The pharmacokinetics and distribution of pamidronate for a range of doses in the mouse.

The pharmacokinetics of the bisphosphonate drug pamidronate (APD, 3-amino-1-hydroxypropylidene-1,1-bisphosphonate) have been investigated in the mouse by using 14C-APD and following the tissue concentrations for up to 90 days postdose. The accumulation of APD in bone was the highest of all tissues and was linear with increasing dose up to the maximum dose employed (30 mg/kg), which is indicative of the uptake process being a simple chemical phenomenon. Despite the known effects of APD on bone turnover rates and osteoclast activity, the dose appeared to have no significant influence on the biological half-life of APD in bone which was found to be 90-140 days.
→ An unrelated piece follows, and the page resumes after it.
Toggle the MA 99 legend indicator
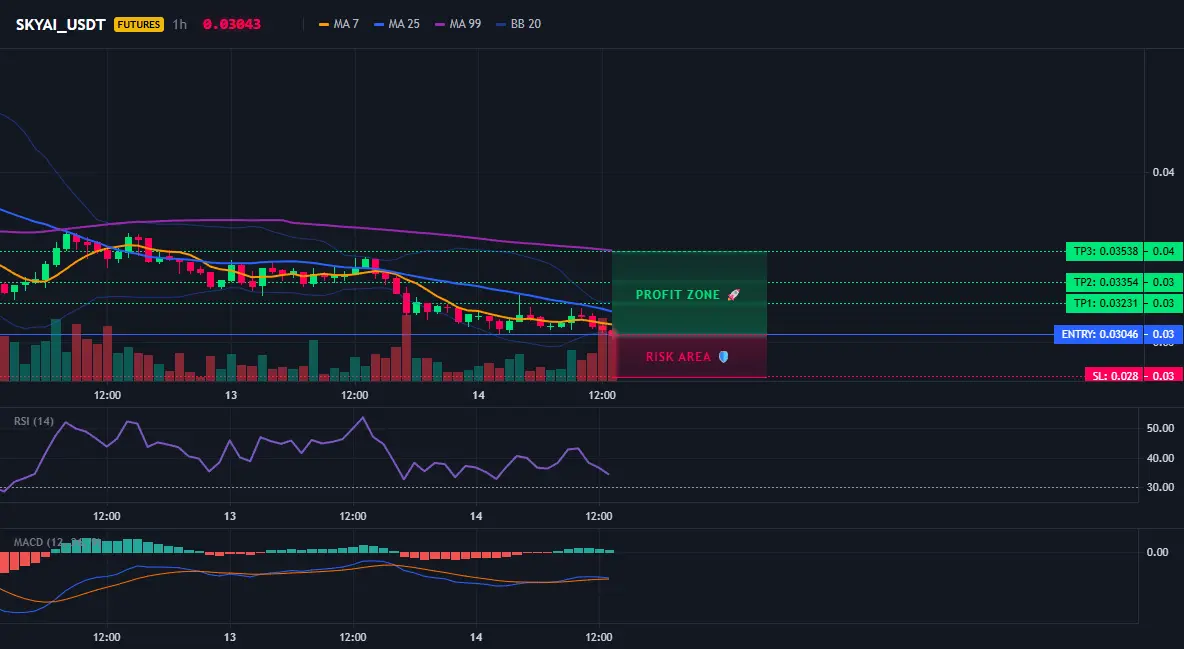Viewport: 1184px width, 649px height. (458, 24)
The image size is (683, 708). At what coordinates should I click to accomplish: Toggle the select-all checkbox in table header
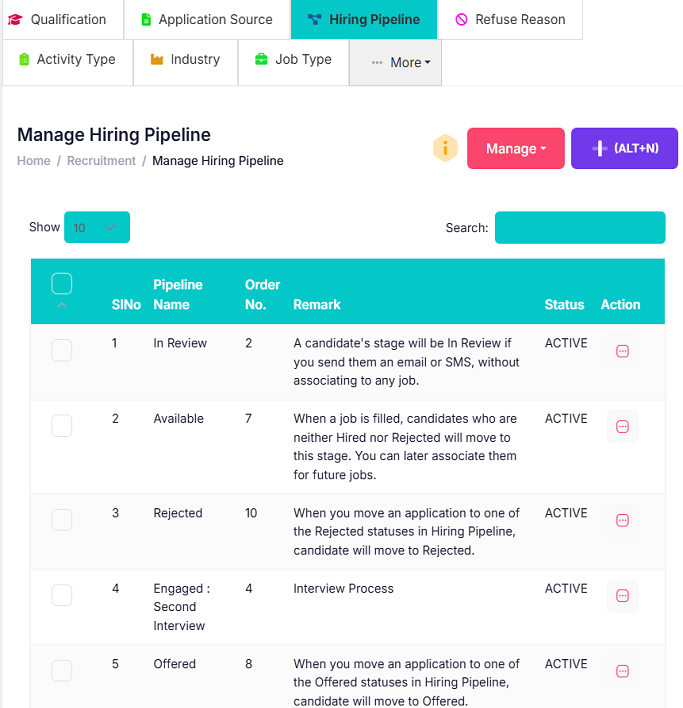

A high dose of APD (5 mg/kg) appeared to prolong its uptake phase by bone, however, a net movement of APD from the soft tissues is the likely explanation for this finding. The concentrations of APD in the soft tissues investigated (liver, spleen, kidney, lung, and muscle) declined in a biphasic manner, initially in parallel with the fall in the plasma concentration and followed by a gradual fall in APD's concentration in the soft tissues due to renal elimination and a redistribution favoring the calcified tissues. The liver and spleen contained higher concentrations of APD relative to the other soft tissues. The 0-24 hour renal excretion of APD was found to fall with increasing dose above 2.5 mg/kg; this may be due to either nephrotoxicity or increased uptake by soft tissues. For doses over 20 mg/kg, there was some evidence of nephrotoxicity. The data from these studies have been used to formulate a simple physiological model for APD disposition.